Member of the Missouri House of Representatives from the 132nd district
- Incumbent
- Assumed office January 8, 2025
- Preceded by: Crystal Quade

Personal details
- Born: Springfield, Missouri
- Party: Democratic
- Education: University of Central Missouri
- Website: upballot.com

= Jeremy Dean (politician) =

American politician

Jeremy Dean is an American politician who was elected member of the Missouri House of Representatives for the 132nd district in 2024. Dean defeated Republican candidate Stephanos Freeman by 337 votes. In 2023, he ran for city council.

== Early life and education ==
Dean was born in Springfield, Missouri and graduated from Willard High School in 2015. He later attended the University of Central Missouri. Dean served in nonprofit sector roles, including management at Ferrell Duncan OB/GYN and Director of Operations at the Drew Lewis Foundation, prior to his election.

== Missouri House of Representatives ==
Dean has served as a Democratic member of the Missouri House of Representatives, where they have focused on issues including legislative procedure, constituent services, and party organizing.

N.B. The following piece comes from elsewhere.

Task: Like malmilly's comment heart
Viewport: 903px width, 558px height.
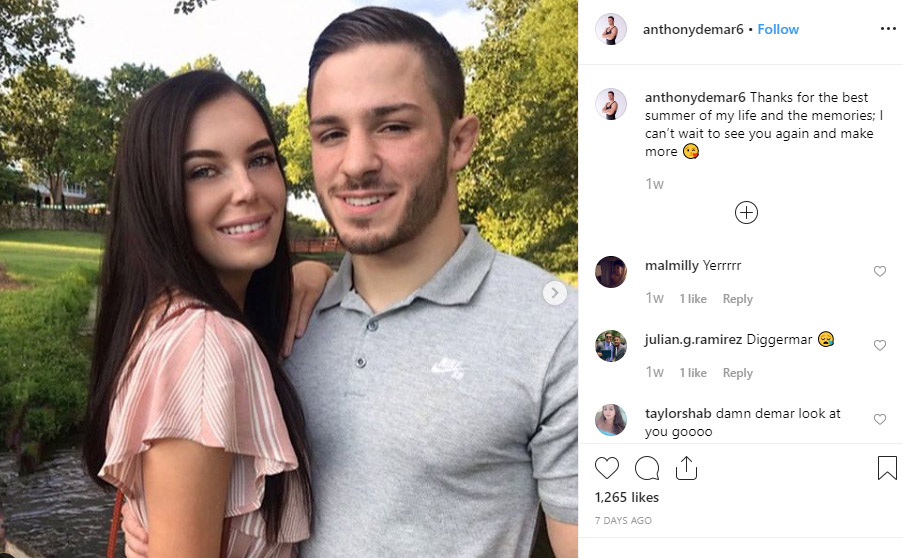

In 2025, Dean participated in a sit-in with other Democratic representatives during a special session to protest mid-decade redistricting that was done at the request of President Donald Trump in attempts to gain an additional Republican congressional seat in Missouri. Minority Leader Ashley Aune removed Dean from committee assignments and a House ethics investigation was opened following a private message sent by Dean to another representative. It was publicly circulated and drew criticism from Republican lawmakers. After the message was shared on social media, Dean reported receiving harassment and threats.